O ex-presidente também falou sobre o impacto das acusações sobre sua família. “Não é fácil o que sofrem meus filhos e o que sofreu Marisa. Anteciparam a morte dela com a sacanagem que a imprensa e o MP fizeram.”

Apesar da posição de ataque, Lula frisou que não é contra a Operação Lava Jato. “Se pegar bandido, tem que prender. Todos nós queremos isso. Quero que continue prendendo rico. Mas você não pode fazer julgamento subordinado à imprensa, porque isso destrói as pessoas, e depois o juiz vai julgar e dizer que não pode ir contra a opinião pública. Quem quiser votar com base em opinião pública, que largue a toga e vai ser candidato. Toga é emprego vitalício. Tem que votar com base nos autos do processo. Aliás, ministro não deveria dar declaração para votar. Nos Estados Unidos, ninguém sabe em quem cada ministro votou.”

Ele defendeu também o Ministério Público como instituição. “Indiquei quatro procuradores e dizia que a instituição tem que ser forte. O Ministério Público é uma instituição muito forte. Mas meninos que entram novos, por meio de concurso que pai pode pagar, eles precisam conhecer a vida, a política. Eles têm uma coisa chamada responsabilidade.”

Contudo, em seguida o ex-presidente voltou a mirar no juiz Sérgio Moro e na imprensa: “Falei com Moro que ele não tinha condições de meu absolver porque a Globo está exigindo minha condenação. O TRF4, Moro e a Globo têm um sonho. O golpe não termina com Dilma. Só acaba quando o Lula não puder ser candidato em 2018. Não querem que eu participe, não querem o Lula de volta porque pobre não pode ter direito, não pode andar de avião, ir para a universidade”, disse prosseguindo: “Fico imaginando a tesão da Veja colocando minha foto preso na capa, da Globo colocando minha foto preso. Ele vão ter orgasmos múltiplos. Eles decretaram minha prisão. Eu vou atender ao mandado deles, porque quero fazer a transferência de responsabilidade. Eles acham que tudo o que acontece é por minha causa. Vão descobrir que o problema desse país não se chama Lula, chama vocês, a consciência do povo, o PT, o MTST. Eles sabem que não adianta tentar evitar que eu ande por esse país porque tem milhões de ‘boulos’, ‘manuelas, ‘dilmas’ que andam. Minhas ideias já estão no ar. Quando eu parar de sonhar, eu sonharei pela cabeça de vocês. Não adianta achar que tudo vai parar quando o Lula tiver infarte. Meu coração vai bater pelo coração de vocês. Não sou mais ser humano, sou uma ideia misturada com ideia de vocês.”.

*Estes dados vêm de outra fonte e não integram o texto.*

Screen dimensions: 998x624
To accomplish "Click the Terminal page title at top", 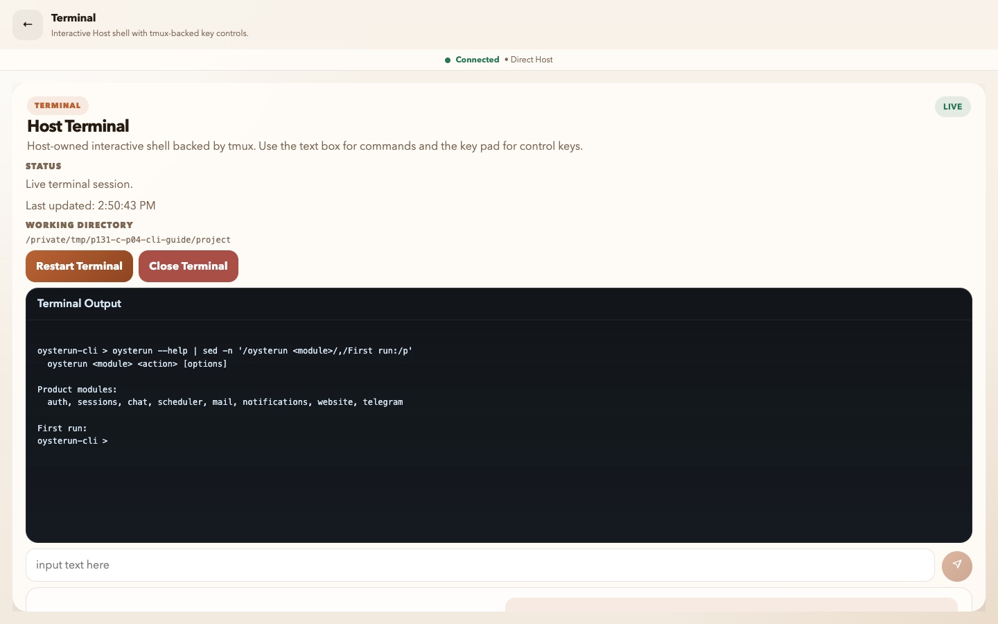I will [x=73, y=18].
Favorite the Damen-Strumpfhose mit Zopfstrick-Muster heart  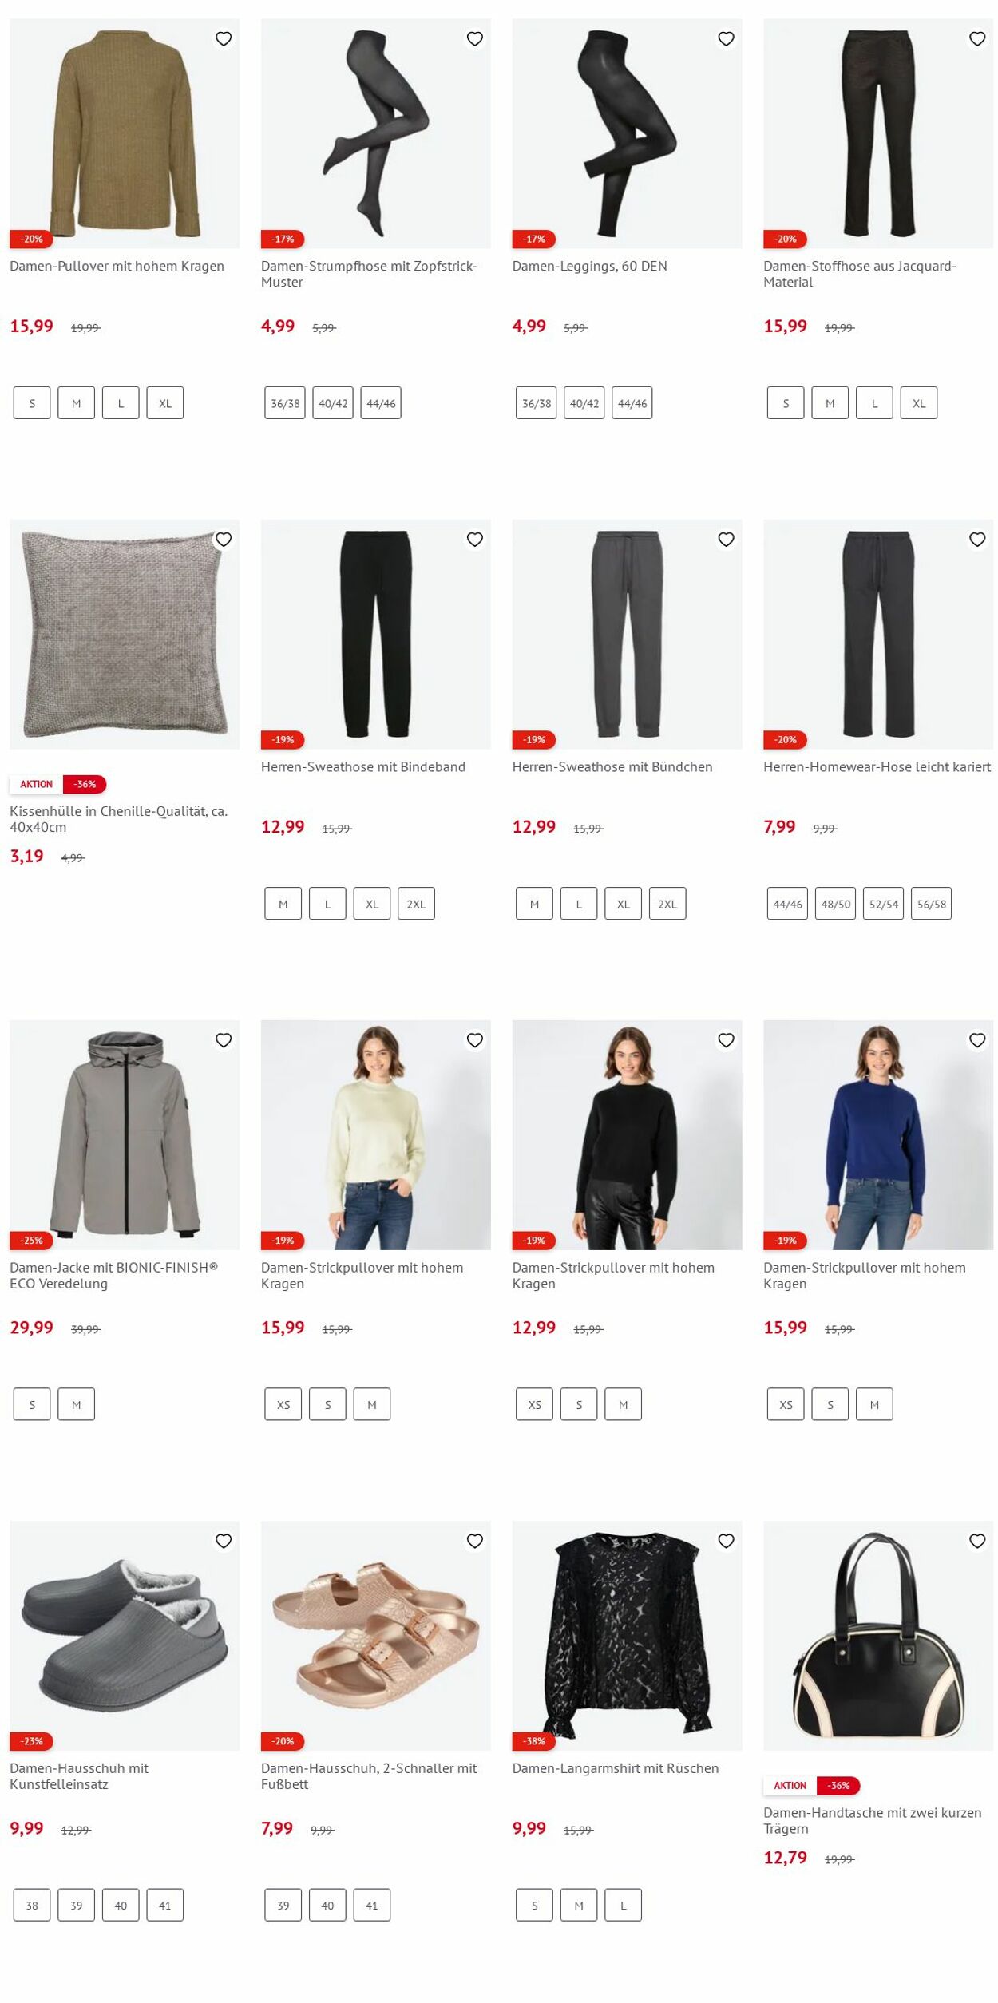pyautogui.click(x=475, y=38)
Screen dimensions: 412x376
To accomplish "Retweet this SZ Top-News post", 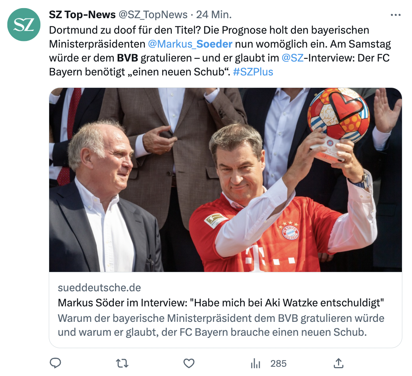I will point(122,363).
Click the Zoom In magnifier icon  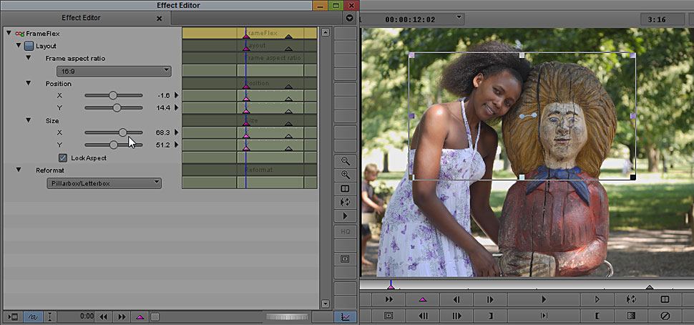coord(346,175)
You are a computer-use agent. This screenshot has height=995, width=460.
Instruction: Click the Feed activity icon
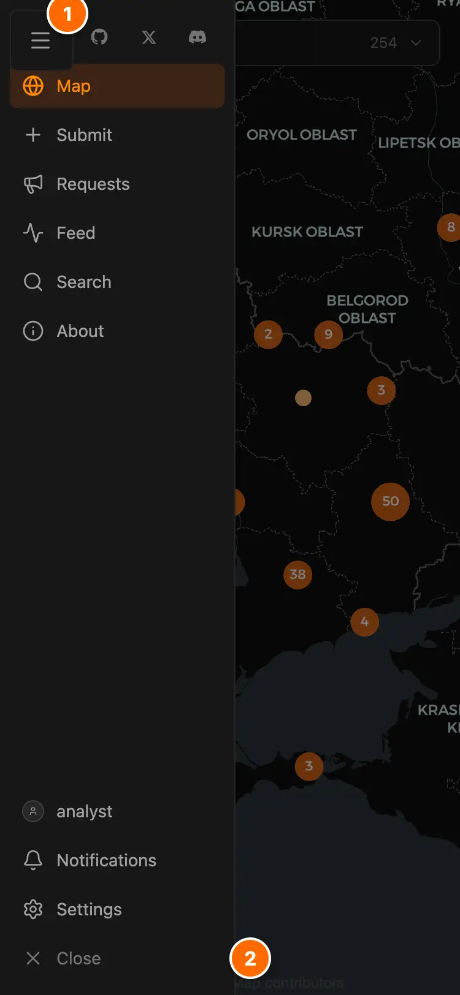33,233
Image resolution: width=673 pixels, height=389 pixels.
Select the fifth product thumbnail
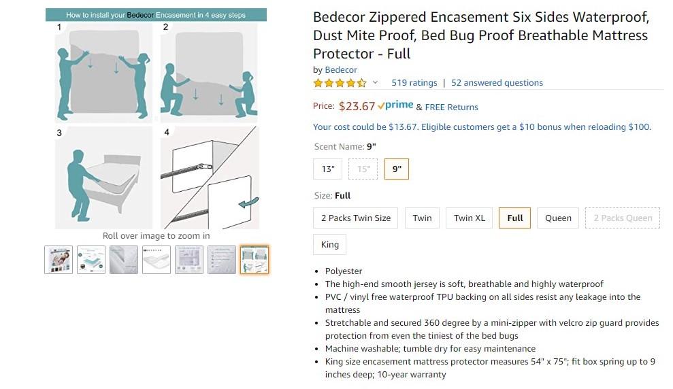pos(189,260)
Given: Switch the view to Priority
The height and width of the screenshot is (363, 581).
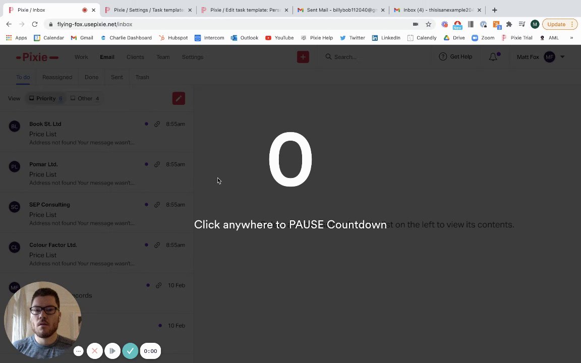Looking at the screenshot, I should click(46, 98).
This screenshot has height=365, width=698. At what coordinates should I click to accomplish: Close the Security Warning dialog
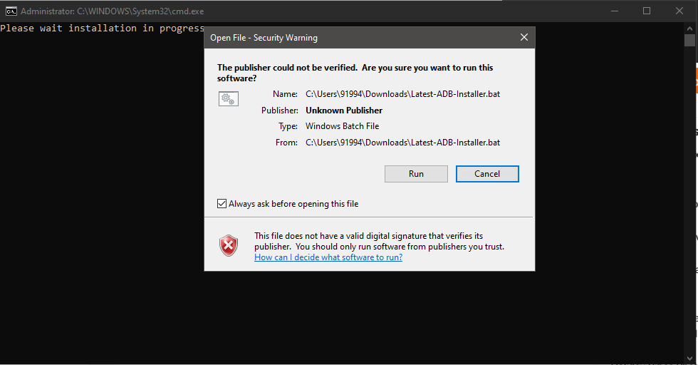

Lula conclamou seus apoiadores a prosseguir na militância. “Vou cumprir o mandado de prisão e vocês vão se transformar em ‘Lulas’, e vão andar por esse país todos os dias. Eles têm de saber que a morte de um combatente não para uma revolução. Vamos fazer a regulação de meios de comunicação para o povo não ser vítima da mentira. Vocês vão poder queimar os pneus que tanto querem. A história vai provar que quem cometeu crime foi o delegado, o juiz que me julgou e o Ministério Público que foi leviano.”

No fim do discurso, o presidente aproveitou para agradecer aos militantes. “Não tenho como pagar a gratidão e o carinho de vocês por mim. Sairei dessa maior, mais forte, mais verdadeiro e inocente. Eles é que cometeram crime. Vou de cabeça erguida e vou sair de peito estufado porque vou provar minha inocência.”